■ Records for the exercise

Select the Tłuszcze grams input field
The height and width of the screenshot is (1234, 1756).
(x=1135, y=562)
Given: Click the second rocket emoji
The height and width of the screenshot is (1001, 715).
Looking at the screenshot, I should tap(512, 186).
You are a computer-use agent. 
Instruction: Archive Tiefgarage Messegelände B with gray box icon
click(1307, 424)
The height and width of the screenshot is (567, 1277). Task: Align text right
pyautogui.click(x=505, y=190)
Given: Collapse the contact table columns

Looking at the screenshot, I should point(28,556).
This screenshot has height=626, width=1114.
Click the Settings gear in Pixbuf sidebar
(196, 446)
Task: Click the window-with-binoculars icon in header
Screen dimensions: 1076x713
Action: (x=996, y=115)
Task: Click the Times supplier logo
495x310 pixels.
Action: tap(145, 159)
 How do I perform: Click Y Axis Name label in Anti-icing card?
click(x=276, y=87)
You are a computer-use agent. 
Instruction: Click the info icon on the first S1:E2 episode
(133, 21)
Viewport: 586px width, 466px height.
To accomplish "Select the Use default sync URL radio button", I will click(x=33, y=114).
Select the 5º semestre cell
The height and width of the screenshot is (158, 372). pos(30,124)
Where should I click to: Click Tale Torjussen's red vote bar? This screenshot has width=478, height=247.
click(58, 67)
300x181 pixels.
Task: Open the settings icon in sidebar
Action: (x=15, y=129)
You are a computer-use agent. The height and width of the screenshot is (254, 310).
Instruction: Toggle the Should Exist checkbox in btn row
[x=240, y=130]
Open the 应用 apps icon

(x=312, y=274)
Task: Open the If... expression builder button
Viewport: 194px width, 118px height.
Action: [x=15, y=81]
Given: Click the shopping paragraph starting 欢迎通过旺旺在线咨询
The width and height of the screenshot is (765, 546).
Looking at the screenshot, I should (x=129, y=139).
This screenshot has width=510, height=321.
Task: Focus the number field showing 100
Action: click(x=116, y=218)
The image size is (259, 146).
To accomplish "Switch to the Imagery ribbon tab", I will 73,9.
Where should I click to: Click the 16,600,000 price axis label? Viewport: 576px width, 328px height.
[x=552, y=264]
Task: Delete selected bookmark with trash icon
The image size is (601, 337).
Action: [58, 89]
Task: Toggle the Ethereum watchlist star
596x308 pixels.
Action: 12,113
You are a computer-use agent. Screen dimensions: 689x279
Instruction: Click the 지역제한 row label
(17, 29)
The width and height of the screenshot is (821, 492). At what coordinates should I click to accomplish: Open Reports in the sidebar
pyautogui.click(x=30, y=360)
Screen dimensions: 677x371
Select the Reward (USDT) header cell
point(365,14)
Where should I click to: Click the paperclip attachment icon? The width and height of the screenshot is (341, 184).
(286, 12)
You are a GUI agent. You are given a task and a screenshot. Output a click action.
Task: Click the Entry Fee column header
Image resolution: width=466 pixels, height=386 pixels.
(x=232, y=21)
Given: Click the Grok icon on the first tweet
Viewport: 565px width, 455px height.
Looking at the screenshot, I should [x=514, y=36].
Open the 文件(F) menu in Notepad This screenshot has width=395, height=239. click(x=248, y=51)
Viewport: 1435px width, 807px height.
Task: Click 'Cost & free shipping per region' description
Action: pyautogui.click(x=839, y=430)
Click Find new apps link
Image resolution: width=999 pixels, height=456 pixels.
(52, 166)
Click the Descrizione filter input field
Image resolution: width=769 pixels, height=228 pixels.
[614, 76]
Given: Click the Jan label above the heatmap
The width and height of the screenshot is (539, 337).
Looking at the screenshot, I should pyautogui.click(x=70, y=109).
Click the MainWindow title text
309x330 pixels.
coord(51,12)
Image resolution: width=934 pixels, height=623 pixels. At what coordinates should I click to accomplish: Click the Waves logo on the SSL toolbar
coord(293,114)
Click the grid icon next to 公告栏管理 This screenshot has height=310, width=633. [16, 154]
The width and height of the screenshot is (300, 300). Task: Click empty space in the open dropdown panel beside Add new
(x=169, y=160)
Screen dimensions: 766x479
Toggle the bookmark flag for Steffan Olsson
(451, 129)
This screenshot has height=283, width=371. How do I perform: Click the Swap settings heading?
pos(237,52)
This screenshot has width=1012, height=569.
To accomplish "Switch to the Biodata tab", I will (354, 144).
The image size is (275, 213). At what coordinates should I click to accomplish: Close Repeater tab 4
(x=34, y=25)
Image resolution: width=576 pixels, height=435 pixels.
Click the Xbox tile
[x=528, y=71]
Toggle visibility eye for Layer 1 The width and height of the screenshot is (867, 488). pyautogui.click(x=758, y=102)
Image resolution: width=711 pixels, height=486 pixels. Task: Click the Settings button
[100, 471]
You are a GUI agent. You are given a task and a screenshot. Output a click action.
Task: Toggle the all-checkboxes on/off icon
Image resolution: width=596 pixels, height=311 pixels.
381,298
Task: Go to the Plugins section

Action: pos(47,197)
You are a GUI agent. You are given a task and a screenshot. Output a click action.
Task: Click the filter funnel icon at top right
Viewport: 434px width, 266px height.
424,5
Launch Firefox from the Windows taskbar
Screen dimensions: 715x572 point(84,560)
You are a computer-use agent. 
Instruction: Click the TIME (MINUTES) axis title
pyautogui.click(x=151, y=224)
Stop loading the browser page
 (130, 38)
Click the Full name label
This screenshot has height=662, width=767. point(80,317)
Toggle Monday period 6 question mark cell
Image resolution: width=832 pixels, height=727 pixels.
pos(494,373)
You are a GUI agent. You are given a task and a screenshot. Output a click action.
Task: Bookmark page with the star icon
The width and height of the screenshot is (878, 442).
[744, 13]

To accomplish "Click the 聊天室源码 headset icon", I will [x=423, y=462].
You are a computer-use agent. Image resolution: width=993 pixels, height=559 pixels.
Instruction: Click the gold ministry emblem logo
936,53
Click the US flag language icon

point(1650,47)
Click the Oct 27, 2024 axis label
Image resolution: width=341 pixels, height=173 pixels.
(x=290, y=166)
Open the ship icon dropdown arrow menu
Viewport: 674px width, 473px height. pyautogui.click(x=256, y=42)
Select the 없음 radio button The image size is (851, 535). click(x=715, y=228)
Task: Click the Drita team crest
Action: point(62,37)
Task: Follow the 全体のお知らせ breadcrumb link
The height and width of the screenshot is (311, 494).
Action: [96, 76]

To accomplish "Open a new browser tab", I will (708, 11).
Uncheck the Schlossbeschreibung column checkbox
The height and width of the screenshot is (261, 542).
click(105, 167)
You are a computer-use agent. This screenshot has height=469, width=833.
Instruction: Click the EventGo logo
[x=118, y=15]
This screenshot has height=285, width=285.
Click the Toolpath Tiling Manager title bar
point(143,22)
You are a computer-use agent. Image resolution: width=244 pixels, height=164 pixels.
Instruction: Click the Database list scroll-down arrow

■ Work instructions
Once the records are read, print each of them exactly as written.

■ Result of this exercise
Select the Tłuszcze grams input field
The height and width of the screenshot is (1234, 1756).
(x=1135, y=562)
Given: Click the second rocket emoji
The height and width of the screenshot is (1001, 715).
Looking at the screenshot, I should tap(512, 186).
You are a computer-use agent. 
Instruction: Archive Tiefgarage Messegelände B with gray box icon
click(1307, 424)
The height and width of the screenshot is (567, 1277). Task: Align text right
pyautogui.click(x=505, y=190)
Given: Collapse the contact table columns

Looking at the screenshot, I should point(28,556).
This screenshot has height=626, width=1114.
Click the Settings gear in Pixbuf sidebar
(196, 446)
Task: Click the window-with-binoculars icon in header
Screen dimensions: 1076x713
Action: (x=996, y=115)
Task: Click the Times supplier logo
495x310 pixels.
Action: tap(145, 159)
 How do I perform: Click Y Axis Name label in Anti-icing card?
click(x=276, y=87)
You are a computer-use agent. 
Instruction: Click the info icon on the first S1:E2 episode
(133, 21)
Viewport: 586px width, 466px height.
To accomplish "Select the Use default sync URL radio button", I will click(x=33, y=114).
Select the 5º semestre cell
The height and width of the screenshot is (158, 372). pos(30,124)
Where should I click to: Click Tale Torjussen's red vote bar? This screenshot has width=478, height=247.
click(58, 67)
300x181 pixels.
Task: Open the settings icon in sidebar
Action: (x=15, y=129)
You are a computer-use agent. The height and width of the screenshot is (254, 310).
Instruction: Toggle the Should Exist checkbox in btn row
[x=240, y=130]
Open the 应用 apps icon

(x=312, y=274)
Task: Open the If... expression builder button
Viewport: 194px width, 118px height.
Action: [x=15, y=81]
Given: Click the shopping paragraph starting 欢迎通过旺旺在线咨询
The width and height of the screenshot is (765, 546).
Looking at the screenshot, I should (x=129, y=139).
This screenshot has width=510, height=321.
Task: Focus the number field showing 100
Action: click(x=116, y=218)
The image size is (259, 146).
To accomplish "Switch to the Imagery ribbon tab", I will 73,9.
Where should I click to: Click the 16,600,000 price axis label? Viewport: 576px width, 328px height.
[x=552, y=264]
Task: Delete selected bookmark with trash icon
The image size is (601, 337).
Action: [58, 89]
Task: Toggle the Ethereum watchlist star
596x308 pixels.
Action: 12,113
You are a computer-use agent. Screen dimensions: 689x279
Instruction: Click the 지역제한 row label
(17, 29)
The width and height of the screenshot is (821, 492). At what coordinates should I click to accomplish: Open Reports in the sidebar
pyautogui.click(x=30, y=360)
Screen dimensions: 677x371
Select the Reward (USDT) header cell
point(365,14)
Where should I click to: Click the paperclip attachment icon? The width and height of the screenshot is (341, 184).
(286, 12)
You are a GUI agent. You are given a task and a screenshot. Output a click action.
Task: Click the Entry Fee column header
Image resolution: width=466 pixels, height=386 pixels.
(x=232, y=21)
Given: Click the Grok icon on the first tweet
Viewport: 565px width, 455px height.
Looking at the screenshot, I should [x=514, y=36].
Open the 文件(F) menu in Notepad This screenshot has width=395, height=239. click(x=248, y=51)
Viewport: 1435px width, 807px height.
Task: Click 'Cost & free shipping per region' description
Action: pyautogui.click(x=839, y=430)
Click Find new apps link
Image resolution: width=999 pixels, height=456 pixels.
(52, 166)
Click the Descrizione filter input field
Image resolution: width=769 pixels, height=228 pixels.
[614, 76]
Given: Click the Jan label above the heatmap
The width and height of the screenshot is (539, 337).
Looking at the screenshot, I should pyautogui.click(x=70, y=109).
Click the MainWindow title text
309x330 pixels.
coord(51,12)
Image resolution: width=934 pixels, height=623 pixels. At what coordinates should I click to accomplish: Click the Waves logo on the SSL toolbar
coord(293,114)
Click the grid icon next to 公告栏管理 This screenshot has height=310, width=633. [16, 154]
The width and height of the screenshot is (300, 300). Task: Click empty space in the open dropdown panel beside Add new
(x=169, y=160)
Screen dimensions: 766x479
Toggle the bookmark flag for Steffan Olsson
(451, 129)
This screenshot has height=283, width=371. How do I perform: Click the Swap settings heading?
pos(237,52)
This screenshot has width=1012, height=569.
To accomplish "Switch to the Biodata tab", I will (354, 144).
The image size is (275, 213). At what coordinates should I click to accomplish: Close Repeater tab 4
(x=34, y=25)
Image resolution: width=576 pixels, height=435 pixels.
Click the Xbox tile
[x=528, y=71]
Toggle visibility eye for Layer 1 The width and height of the screenshot is (867, 488). pyautogui.click(x=758, y=102)
Image resolution: width=711 pixels, height=486 pixels. Task: Click the Settings button
[100, 471]
You are a GUI agent. You are given a task and a screenshot. Output a click action.
Task: Toggle the all-checkboxes on/off icon
Image resolution: width=596 pixels, height=311 pixels.
381,298
Task: Go to the Plugins section

Action: pos(47,197)
You are a GUI agent. You are given a task and a screenshot. Output a click action.
Task: Click the filter funnel icon at top right
Viewport: 434px width, 266px height.
424,5
Launch Firefox from the Windows taskbar
Screen dimensions: 715x572 point(84,560)
You are a computer-use agent. 
Instruction: Click the TIME (MINUTES) axis title
pyautogui.click(x=151, y=224)
Stop loading the browser page
 (130, 38)
Click the Full name label
This screenshot has height=662, width=767. point(80,317)
Toggle Monday period 6 question mark cell
Image resolution: width=832 pixels, height=727 pixels.
pos(494,373)
You are a GUI agent. You are given a task and a screenshot. Output a click action.
Task: Bookmark page with the star icon
The width and height of the screenshot is (878, 442).
[744, 13]

To accomplish "Click the 聊天室源码 headset icon", I will [x=423, y=462].
You are a computer-use agent. Image resolution: width=993 pixels, height=559 pixels.
Instruction: Click the gold ministry emblem logo
936,53
Click the US flag language icon

point(1650,47)
Click the Oct 27, 2024 axis label
Image resolution: width=341 pixels, height=173 pixels.
(x=290, y=166)
Open the ship icon dropdown arrow menu
Viewport: 674px width, 473px height. pyautogui.click(x=256, y=42)
Select the 없음 radio button The image size is (851, 535). click(x=715, y=228)
Task: Click the Drita team crest
Action: point(62,37)
Task: Follow the 全体のお知らせ breadcrumb link
The height and width of the screenshot is (311, 494).
Action: [96, 76]

To accomplish "Open a new browser tab", I will (708, 11).
Uncheck the Schlossbeschreibung column checkbox
The height and width of the screenshot is (261, 542).
click(105, 167)
You are a computer-use agent. This screenshot has height=469, width=833.
Instruction: Click the EventGo logo
[x=118, y=15]
This screenshot has height=285, width=285.
Click the Toolpath Tiling Manager title bar
point(143,22)
You are a computer-use agent. Image resolution: width=244 pixels, height=164 pixels.
Instruction: Click the Database list scroll-down arrow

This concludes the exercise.